Re: Removal of "run_duration" and its impact on orphaned tasks

Posted by Tao Feng <fe...@gmail.com>.
Late in the game as I was't aware of `run_duration` option been removed.
But just want to point out that Lyft also did very similar with James'
setup that we run the scheduler in a fix internal instead of infinite loop
and let the runit/supervisor to restart the scheduler process. This is to
solve: 1. orphaned tasks not getting clean up successfully when it runs on
infinite loop; 2. Make sure stale / deleted DAG will get clean up(
https://github.com/apache/airflow/blob/master/airflow/jobs/scheduler_job.py#L1438
?)
properly.

I think if it goes with removing this option and let scheduler runs in an
infinite loop, we need to change the schedule loop to handle the clean up
process if it hasn't been done.

On Wed, Jul 31, 2019 at 10:10 AM Ash Berlin-Taylor <as...@apache.org> wrote:

> Thanks for testing this out James, shame to discover we still have
> problems in that area.
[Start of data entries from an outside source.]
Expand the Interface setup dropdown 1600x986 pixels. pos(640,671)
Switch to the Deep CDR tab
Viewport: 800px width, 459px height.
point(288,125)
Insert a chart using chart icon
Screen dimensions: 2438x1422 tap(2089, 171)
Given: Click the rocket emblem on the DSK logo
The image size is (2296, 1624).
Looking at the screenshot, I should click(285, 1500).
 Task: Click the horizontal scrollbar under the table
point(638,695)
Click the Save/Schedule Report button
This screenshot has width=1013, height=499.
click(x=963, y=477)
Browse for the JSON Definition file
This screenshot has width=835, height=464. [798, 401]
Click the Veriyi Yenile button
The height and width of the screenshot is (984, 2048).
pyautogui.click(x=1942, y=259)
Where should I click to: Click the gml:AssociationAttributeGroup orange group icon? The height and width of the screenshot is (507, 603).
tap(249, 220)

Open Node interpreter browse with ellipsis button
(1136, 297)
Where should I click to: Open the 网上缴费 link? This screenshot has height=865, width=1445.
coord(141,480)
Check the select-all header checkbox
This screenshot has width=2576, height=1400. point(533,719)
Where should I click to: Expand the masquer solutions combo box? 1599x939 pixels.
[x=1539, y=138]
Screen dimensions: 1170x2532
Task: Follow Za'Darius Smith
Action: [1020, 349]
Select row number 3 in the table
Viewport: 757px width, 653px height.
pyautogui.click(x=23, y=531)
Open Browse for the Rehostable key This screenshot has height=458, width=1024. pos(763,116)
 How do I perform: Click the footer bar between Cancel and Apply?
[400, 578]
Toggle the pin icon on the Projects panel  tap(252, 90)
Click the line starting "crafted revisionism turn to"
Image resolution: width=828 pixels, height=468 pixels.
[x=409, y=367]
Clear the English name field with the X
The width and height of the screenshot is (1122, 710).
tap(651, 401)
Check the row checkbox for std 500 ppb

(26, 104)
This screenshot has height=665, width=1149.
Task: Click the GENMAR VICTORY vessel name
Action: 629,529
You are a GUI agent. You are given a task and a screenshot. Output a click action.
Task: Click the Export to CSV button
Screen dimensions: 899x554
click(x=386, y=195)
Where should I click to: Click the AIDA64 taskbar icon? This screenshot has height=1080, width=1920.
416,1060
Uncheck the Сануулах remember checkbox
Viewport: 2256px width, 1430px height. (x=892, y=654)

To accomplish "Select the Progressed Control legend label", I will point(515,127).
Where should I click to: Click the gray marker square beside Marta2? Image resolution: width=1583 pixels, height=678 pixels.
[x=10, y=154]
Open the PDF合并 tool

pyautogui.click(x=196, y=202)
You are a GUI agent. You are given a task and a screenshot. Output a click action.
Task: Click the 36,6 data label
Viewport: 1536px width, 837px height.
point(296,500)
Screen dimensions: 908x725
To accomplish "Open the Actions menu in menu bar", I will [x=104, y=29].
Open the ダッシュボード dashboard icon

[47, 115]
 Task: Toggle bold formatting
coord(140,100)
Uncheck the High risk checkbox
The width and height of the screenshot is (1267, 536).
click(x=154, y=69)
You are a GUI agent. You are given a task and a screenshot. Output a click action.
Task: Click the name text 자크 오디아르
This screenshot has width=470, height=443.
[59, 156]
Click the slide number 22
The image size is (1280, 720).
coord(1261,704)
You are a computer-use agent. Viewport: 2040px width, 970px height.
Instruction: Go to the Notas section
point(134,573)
Do you have an idea of how many tasks per day we are
> talking about here?
>
> Your cluster schedules quite a large number of tasks over the day (in the
> 1k-10k range?) right?
>
> I'd say whatever causes a task to become orphaned _while_ the scheduler is
> still running is the actual bug, and running the orphan detection more
> often may just be replacing one patch (the run duration) with another one
> (running the orphan detection more than at start up).
>
> -ash
>
> > On 31 Jul 2019, at 16:43, James Meickle <jm...@quantopian.com.INVALID>
> wrote:
> >
> > In my testing of 1.10.4rc3, I discovered that we were getting hit by a
> > process leak bug (which Ash has since fixed in 1.10.4rc4). This process
> > leak was minimal impact for most users, but was exacerbated in our case
> by
> > using "run_duration" to restart the scheduler every 10 minutes.
> >
> > To mitigate that issue while remaining on the RC, we removed the use of
> > "run_duration", since it is deprecated as of master anyways:
> >
> https://github.com/apache/airflow/blob/master/UPDATING.md#remove-run_duration
> >
> > Unfortunately, testing on our cluster (1.10.4rc3 plus no "run_duration")
> > has revealed that while the process leak issue was mitigated, that we're
> > now facing issues with orphaned tasks. These tasks are marked as
> > "scheduled" by the scheduler, but _not_ successfully queued in Celery
> even
> > after multiple scheduler loops. Around ~24h after last restart, we start
> > having enough stuck tasks that the system starts paging and requires a
> > manual restart.
> >
> > Rather than generic "scheduler instability", this specific issue was one
> of
> > the reasons why we'd originally added the scheduler restart. But it
> appears
> > that on master, the orphaned task detection code still only runs on
> > scheduler start despite removing "run_duration":
> >
> https://github.com/apache/airflow/blob/master/airflow/jobs/scheduler_job.py#L1328
> >
> > Rather than immediately filing an issue I wanted to inquire a bit more
> > about why this orphan detection code is only run on scheduler start,
> > whether it would be safe to send in a PR to run it more often (maybe a
> > tunable parameter?), and if there's some other configuration issue with
> > Celery (in our case, backed by AWS Elasticache) that would cause us to
> see
> > orphaned tasks frequently.
>
>

Re: Removal of "run_duration" and its impact on orphaned tasks

Posted by Ash Berlin-Taylor <as...@apache.org>.
Thanks for testing this out James, shame to discover we still have problems in that area. Do you have an idea of how many tasks per day we are talking about here?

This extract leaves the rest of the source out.